■ **Extract to read**:
______
Is AI the better programming partner? Human-Human Pair Programming vs. Human-AI pAIr Programming
Qianou Ma, Tongshuang Wu, Kenneth Koedinger
TL;DR
This paper surveys human-human and human-AI pAIr programming, highlighting that evidence of efficacy is mixed for both paradigms. It synthesizes contexts, methods, and outcome measures, and documents a gap in comprehensive, ecologically valid evaluations for pAIr. The authors discuss moderators like task complexity, compatibility, and communication, and argue that AI partners could be designed to exploit human-AI differences to improve outcomes. They call for standardized metrics, three-way comparative studies, and expanded education-focused research to realize the potential of AI-assisted pair programming.
Abstract
The emergence of large-language models (LLMs) that excel at code generation and commercial products such as GitHub's Copilot has sparked interest in human-AI pair programming (referred to as "pAIr programming") where an AI system collaborates with a human programmer. While traditional pair programming between humans has been extensively studied, it remains uncertain whether its findings can be applied to human-AI pair programming. We compare human-human and human-AI pair programming, exploring their similarities and differences in interaction, measures, benefits, and challenges. We find that the effectiveness of both approaches is mixed in the literature (though the measures used for pAIr programming are not as comprehensive). We summarize moderating factors on the success of human-human pair programming, which provides opportunities for pAIr programming research. For example, mismatched expertise makes pair programming less productive, therefore well-designed AI programming assistants may adapt to differences in expertise levels.
______
■ **Given entries**:
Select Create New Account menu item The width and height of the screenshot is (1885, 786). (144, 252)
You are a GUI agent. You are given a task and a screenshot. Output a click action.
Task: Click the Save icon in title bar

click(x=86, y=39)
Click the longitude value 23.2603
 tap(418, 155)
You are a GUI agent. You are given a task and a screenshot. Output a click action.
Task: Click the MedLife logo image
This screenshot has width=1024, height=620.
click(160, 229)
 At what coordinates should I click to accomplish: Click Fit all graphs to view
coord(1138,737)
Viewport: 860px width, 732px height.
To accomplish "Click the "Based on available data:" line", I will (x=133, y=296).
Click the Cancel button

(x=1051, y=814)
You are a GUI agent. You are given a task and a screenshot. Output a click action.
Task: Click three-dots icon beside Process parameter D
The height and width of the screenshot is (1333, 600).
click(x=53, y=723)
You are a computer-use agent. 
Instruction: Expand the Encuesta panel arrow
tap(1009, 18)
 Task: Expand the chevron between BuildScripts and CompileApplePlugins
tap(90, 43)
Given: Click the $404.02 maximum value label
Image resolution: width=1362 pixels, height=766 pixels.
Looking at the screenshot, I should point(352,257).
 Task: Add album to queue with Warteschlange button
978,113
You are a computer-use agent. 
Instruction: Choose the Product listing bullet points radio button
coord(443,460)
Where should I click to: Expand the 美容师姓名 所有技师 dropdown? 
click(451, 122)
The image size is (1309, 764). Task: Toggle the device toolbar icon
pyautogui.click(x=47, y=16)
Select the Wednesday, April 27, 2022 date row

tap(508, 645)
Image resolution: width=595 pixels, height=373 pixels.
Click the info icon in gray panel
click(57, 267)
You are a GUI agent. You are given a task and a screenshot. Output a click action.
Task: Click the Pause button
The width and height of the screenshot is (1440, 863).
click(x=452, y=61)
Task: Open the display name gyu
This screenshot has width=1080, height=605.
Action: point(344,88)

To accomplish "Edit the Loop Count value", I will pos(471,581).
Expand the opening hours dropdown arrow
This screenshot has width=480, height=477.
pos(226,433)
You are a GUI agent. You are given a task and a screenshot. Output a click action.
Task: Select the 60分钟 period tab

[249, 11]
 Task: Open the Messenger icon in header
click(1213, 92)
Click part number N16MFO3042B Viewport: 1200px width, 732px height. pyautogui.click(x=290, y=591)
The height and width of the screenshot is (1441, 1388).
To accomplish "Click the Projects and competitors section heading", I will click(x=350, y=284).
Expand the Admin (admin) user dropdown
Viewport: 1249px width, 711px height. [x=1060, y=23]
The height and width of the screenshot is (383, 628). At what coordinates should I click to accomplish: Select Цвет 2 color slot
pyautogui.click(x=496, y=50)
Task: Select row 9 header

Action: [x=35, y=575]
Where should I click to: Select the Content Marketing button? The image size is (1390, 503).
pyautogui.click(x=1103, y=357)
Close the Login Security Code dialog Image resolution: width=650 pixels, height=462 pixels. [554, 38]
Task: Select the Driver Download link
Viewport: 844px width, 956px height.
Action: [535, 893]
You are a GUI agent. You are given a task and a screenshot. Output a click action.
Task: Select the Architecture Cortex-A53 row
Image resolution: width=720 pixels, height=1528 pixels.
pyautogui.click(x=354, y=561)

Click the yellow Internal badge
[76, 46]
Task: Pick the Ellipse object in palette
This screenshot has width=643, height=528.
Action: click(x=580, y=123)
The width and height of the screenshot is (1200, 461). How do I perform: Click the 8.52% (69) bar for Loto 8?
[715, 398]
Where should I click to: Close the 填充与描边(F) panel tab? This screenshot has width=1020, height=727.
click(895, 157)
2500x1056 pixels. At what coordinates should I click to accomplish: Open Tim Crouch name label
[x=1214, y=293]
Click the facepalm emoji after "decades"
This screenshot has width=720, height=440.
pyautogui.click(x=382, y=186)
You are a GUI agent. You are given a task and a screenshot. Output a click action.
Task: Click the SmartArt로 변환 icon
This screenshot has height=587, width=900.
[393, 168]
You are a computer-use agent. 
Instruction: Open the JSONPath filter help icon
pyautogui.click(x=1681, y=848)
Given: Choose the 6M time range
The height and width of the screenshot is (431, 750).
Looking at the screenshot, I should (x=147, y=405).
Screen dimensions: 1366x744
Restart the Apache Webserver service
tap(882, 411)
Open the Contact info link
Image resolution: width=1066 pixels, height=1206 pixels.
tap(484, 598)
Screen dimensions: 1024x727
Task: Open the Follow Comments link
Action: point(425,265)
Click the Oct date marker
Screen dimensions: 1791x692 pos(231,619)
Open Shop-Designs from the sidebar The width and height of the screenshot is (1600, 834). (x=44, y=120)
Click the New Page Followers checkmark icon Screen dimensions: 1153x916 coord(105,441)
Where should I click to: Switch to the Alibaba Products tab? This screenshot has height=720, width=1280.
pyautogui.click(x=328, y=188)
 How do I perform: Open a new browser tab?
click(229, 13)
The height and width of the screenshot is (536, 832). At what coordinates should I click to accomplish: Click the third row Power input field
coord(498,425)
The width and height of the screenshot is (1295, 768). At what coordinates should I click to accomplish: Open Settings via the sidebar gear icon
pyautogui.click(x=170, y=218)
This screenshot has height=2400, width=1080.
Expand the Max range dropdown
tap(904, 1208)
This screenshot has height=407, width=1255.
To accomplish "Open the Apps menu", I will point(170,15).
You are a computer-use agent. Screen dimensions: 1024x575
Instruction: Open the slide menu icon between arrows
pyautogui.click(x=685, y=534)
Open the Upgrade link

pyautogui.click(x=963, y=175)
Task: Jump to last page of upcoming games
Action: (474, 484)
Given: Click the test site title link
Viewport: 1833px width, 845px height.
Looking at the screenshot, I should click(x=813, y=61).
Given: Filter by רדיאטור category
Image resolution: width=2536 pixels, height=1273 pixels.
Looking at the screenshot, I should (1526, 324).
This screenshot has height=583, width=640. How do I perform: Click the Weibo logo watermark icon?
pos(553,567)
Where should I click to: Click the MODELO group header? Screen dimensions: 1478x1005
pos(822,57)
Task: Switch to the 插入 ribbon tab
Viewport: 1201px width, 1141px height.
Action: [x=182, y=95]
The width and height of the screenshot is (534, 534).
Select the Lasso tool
______
■ **Exercise**:
Write out the passage from the pair programming paper above, from "Is AI the better" up to and including "AI-assisted pair programming.".

■ **Completed exercise**:
Is AI the better programming partner? Human-Human Pair Programming vs. Human-AI pAIr Programming
Qianou Ma, Tongshuang Wu, Kenneth Koedinger
TL;DR
This paper surveys human-human and human-AI pAIr programming, highlighting that evidence of efficacy is mixed for both paradigms. It synthesizes contexts, methods, and outcome measures, and documents a gap in comprehensive, ecologically valid evaluations for pAIr. The authors discuss moderators like task complexity, compatibility, and communication, and argue that AI partners could be designed to exploit human-AI differences to improve outcomes. They call for standardized metrics, three-way comparative studies, and expanded education-focused research to realize the potential of AI-assisted pair programming.